*** Records supplied ***

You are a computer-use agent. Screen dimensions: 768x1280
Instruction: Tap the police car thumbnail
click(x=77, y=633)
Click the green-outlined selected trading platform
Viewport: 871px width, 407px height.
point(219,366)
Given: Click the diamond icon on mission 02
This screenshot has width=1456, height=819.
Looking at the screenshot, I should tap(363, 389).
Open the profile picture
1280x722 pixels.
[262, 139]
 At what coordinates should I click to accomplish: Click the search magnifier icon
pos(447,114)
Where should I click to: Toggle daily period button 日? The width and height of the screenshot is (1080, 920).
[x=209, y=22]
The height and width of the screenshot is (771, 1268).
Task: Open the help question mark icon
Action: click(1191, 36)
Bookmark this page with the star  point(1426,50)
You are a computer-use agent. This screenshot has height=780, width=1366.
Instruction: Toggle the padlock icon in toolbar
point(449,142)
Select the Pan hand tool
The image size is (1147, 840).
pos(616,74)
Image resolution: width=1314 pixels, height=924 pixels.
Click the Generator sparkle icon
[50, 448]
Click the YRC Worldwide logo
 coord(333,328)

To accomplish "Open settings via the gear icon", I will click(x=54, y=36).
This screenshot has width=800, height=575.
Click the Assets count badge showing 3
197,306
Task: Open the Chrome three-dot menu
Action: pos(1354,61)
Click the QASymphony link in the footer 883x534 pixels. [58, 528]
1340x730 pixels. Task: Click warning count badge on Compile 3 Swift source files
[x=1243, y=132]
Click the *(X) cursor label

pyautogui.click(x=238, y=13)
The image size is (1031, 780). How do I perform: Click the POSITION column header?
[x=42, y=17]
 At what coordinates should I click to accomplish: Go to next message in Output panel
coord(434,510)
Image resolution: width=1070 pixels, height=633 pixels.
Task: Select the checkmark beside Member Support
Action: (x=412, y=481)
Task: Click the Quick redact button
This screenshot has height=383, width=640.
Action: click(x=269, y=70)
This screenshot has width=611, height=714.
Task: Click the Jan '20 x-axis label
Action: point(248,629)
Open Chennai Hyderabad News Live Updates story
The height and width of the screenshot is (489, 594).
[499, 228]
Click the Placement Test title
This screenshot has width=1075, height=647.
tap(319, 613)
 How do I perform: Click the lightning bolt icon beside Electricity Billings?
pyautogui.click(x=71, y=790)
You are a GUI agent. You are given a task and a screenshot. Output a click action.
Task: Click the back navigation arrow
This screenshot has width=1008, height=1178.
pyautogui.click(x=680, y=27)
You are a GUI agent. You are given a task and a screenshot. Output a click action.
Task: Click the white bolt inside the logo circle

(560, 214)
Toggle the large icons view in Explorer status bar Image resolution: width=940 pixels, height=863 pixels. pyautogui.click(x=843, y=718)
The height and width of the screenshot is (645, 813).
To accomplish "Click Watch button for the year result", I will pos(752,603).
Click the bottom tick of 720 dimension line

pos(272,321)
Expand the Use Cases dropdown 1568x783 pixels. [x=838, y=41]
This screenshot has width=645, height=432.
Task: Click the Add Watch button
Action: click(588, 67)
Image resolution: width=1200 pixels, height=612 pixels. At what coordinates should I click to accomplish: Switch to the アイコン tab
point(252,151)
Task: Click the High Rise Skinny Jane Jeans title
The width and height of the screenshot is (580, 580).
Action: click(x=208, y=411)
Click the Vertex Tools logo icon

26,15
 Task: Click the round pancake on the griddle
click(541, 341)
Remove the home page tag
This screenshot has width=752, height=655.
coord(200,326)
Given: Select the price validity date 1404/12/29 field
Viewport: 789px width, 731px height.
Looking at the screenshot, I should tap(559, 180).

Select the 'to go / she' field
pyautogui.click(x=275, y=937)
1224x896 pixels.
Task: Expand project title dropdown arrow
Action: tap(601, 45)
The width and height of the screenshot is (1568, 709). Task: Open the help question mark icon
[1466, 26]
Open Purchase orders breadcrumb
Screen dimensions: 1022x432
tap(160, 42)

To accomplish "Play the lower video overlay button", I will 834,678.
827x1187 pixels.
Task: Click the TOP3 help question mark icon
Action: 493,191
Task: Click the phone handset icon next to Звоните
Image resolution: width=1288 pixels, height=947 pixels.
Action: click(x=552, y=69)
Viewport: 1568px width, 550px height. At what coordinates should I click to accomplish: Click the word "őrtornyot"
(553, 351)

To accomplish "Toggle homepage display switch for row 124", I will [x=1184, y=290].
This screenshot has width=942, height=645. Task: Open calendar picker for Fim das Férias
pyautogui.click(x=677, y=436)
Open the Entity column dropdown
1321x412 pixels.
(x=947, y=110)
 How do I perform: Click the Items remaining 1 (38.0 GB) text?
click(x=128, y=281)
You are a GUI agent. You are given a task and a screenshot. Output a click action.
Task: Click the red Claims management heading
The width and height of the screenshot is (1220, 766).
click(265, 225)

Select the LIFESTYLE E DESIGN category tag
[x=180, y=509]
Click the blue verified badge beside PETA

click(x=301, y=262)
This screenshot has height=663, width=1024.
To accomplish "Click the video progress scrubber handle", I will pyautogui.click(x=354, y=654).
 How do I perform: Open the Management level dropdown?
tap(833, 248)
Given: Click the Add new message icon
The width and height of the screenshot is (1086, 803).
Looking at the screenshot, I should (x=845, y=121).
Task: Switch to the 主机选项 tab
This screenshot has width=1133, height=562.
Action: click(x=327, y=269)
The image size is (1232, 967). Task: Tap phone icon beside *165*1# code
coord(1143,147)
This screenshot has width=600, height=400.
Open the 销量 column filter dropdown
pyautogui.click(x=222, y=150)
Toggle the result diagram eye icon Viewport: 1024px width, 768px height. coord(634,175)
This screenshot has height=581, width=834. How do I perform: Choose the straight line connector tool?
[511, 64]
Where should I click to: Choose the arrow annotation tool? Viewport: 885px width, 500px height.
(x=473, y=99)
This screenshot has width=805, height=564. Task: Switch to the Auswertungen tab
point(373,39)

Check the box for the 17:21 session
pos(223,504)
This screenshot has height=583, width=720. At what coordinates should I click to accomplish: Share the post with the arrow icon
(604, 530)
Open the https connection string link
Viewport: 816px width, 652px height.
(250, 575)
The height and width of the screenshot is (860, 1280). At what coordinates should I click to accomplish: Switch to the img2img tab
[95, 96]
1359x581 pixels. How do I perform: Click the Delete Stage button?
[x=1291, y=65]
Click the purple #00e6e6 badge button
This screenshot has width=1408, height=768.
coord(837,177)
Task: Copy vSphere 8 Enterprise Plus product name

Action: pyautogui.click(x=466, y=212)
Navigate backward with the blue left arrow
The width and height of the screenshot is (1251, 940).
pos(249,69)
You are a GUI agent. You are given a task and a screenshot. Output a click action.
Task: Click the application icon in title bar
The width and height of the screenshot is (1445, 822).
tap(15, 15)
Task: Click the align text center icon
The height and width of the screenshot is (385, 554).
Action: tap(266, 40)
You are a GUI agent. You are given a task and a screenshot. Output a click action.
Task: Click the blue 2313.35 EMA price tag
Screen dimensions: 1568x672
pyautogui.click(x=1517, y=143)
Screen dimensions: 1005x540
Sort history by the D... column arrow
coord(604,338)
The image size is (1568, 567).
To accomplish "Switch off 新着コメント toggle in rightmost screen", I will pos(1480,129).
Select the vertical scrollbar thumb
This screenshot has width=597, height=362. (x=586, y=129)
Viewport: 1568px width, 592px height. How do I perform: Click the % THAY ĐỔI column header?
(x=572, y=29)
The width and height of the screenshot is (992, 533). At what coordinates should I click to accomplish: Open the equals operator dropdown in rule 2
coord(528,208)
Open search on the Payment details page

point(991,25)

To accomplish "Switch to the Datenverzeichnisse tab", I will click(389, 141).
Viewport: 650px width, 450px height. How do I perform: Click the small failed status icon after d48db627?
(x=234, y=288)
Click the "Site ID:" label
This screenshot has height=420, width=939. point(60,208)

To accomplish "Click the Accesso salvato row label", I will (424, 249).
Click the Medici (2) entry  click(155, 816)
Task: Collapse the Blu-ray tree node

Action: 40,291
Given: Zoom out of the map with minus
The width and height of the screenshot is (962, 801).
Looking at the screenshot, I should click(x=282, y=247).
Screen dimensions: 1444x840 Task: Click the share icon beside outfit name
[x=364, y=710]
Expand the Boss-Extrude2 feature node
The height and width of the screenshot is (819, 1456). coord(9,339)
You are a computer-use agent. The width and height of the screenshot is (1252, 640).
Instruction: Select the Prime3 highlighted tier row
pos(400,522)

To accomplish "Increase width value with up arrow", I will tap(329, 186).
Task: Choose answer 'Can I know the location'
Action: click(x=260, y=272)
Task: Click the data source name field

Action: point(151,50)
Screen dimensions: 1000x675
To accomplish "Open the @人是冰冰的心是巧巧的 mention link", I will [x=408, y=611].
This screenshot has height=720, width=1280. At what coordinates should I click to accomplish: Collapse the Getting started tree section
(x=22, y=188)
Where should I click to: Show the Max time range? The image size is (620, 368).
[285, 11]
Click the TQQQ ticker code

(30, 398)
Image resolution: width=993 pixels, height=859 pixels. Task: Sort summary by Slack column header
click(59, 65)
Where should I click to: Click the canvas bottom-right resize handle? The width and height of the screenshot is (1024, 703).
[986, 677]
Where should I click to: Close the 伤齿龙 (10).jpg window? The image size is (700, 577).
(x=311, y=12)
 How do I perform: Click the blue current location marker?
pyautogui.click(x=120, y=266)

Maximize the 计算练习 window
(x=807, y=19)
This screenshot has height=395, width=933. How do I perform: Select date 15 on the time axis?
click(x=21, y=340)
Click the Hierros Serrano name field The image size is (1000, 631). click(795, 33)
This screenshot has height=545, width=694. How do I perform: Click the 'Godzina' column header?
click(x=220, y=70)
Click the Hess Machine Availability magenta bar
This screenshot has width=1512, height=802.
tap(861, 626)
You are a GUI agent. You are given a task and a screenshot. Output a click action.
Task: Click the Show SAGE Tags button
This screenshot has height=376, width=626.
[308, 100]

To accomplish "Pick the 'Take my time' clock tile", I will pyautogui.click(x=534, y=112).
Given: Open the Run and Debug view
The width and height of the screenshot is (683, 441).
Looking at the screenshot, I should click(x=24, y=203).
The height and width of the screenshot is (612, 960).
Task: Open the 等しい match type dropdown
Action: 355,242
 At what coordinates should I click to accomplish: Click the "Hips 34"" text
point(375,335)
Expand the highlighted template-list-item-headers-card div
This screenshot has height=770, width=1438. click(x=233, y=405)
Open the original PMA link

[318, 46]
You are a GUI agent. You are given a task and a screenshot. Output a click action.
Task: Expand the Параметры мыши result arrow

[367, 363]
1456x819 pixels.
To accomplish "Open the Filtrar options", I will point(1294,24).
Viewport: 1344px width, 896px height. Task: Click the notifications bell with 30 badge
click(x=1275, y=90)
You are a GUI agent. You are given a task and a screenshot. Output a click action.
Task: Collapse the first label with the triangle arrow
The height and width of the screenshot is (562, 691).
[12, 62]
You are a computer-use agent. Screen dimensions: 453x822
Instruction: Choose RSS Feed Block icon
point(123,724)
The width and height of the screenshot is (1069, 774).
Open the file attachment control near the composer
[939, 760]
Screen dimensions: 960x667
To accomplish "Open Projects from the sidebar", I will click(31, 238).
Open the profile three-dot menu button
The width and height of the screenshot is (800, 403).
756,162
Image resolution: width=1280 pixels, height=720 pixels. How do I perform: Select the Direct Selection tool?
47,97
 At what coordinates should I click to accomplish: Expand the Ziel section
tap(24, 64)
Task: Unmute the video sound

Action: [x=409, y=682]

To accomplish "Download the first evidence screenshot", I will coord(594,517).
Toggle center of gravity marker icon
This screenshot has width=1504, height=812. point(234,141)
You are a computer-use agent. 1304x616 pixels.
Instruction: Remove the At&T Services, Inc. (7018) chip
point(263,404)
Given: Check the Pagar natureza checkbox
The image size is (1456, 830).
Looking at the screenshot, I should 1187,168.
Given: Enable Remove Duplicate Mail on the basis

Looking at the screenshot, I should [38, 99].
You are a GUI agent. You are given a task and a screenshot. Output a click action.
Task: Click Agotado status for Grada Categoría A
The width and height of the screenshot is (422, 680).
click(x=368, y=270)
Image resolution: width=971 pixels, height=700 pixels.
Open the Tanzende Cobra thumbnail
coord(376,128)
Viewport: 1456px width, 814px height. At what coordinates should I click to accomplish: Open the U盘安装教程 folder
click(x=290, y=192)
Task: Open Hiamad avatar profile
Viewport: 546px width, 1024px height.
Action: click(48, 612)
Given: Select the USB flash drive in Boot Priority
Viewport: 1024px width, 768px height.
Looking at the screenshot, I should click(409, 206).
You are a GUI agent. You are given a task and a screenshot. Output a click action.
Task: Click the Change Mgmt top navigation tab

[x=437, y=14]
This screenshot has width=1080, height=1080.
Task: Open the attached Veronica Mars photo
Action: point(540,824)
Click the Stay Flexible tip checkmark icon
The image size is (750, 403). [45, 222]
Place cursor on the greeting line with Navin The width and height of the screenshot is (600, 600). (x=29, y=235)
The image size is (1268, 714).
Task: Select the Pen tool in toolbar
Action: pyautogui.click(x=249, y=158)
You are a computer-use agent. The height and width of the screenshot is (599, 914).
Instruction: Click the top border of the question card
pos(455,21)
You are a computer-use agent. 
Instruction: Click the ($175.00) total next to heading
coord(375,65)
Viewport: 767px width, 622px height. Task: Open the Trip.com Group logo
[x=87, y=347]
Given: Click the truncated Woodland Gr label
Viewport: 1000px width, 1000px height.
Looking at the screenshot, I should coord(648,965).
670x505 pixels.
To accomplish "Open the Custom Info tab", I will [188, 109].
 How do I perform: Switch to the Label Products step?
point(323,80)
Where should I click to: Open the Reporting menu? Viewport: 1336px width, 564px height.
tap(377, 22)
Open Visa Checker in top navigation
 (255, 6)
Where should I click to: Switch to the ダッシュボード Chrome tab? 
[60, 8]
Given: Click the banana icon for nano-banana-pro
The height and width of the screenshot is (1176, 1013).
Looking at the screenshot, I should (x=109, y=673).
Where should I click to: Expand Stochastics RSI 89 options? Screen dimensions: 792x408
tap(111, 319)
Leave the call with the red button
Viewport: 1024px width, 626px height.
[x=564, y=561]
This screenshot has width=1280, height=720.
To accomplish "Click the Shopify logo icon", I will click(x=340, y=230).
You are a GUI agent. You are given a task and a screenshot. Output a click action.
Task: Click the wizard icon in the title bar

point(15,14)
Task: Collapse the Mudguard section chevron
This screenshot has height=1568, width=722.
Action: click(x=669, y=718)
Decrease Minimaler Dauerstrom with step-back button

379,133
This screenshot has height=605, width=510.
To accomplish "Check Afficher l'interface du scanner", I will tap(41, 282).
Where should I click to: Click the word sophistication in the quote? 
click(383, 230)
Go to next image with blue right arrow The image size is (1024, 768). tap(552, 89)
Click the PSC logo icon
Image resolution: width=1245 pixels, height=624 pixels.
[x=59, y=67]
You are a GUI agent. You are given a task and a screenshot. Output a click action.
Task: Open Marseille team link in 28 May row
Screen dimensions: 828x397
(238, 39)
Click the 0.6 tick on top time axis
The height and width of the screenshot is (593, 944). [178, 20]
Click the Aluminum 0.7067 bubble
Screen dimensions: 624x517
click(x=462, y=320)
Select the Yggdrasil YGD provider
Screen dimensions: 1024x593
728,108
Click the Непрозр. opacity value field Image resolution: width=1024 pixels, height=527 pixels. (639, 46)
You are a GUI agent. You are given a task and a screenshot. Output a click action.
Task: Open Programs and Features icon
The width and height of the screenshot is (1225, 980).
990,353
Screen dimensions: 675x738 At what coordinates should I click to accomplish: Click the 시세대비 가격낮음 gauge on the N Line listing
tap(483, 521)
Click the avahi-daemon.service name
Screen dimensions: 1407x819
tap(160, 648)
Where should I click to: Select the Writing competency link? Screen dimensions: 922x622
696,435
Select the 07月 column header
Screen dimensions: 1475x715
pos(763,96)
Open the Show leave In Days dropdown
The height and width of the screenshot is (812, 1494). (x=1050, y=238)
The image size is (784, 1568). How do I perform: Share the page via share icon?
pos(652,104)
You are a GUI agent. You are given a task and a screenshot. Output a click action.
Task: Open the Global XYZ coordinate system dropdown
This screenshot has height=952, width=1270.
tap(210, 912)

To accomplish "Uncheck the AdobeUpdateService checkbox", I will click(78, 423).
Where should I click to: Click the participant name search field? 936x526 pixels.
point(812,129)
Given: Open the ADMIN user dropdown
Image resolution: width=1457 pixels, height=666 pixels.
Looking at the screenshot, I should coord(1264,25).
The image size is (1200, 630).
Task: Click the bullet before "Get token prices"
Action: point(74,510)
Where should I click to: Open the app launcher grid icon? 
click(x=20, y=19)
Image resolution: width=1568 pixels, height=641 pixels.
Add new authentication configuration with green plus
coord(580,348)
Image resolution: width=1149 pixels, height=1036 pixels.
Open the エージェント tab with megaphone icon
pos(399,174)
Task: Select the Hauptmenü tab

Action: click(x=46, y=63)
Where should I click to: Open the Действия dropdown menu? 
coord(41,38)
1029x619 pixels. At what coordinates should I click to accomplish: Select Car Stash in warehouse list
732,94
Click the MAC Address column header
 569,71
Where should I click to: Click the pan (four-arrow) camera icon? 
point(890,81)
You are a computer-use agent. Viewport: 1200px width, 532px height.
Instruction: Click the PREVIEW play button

*** End of Records supplied ***

▸ Exercise prompt:
Repeat the entries verbatim through the line with "Given: Click the diamond icon on mission 02".

▸ Response to the exercise:
You are a computer-use agent. Screen dimensions: 768x1280
Instruction: Tap the police car thumbnail
click(x=77, y=633)
Click the green-outlined selected trading platform
Viewport: 871px width, 407px height.
point(219,366)
Given: Click the diamond icon on mission 02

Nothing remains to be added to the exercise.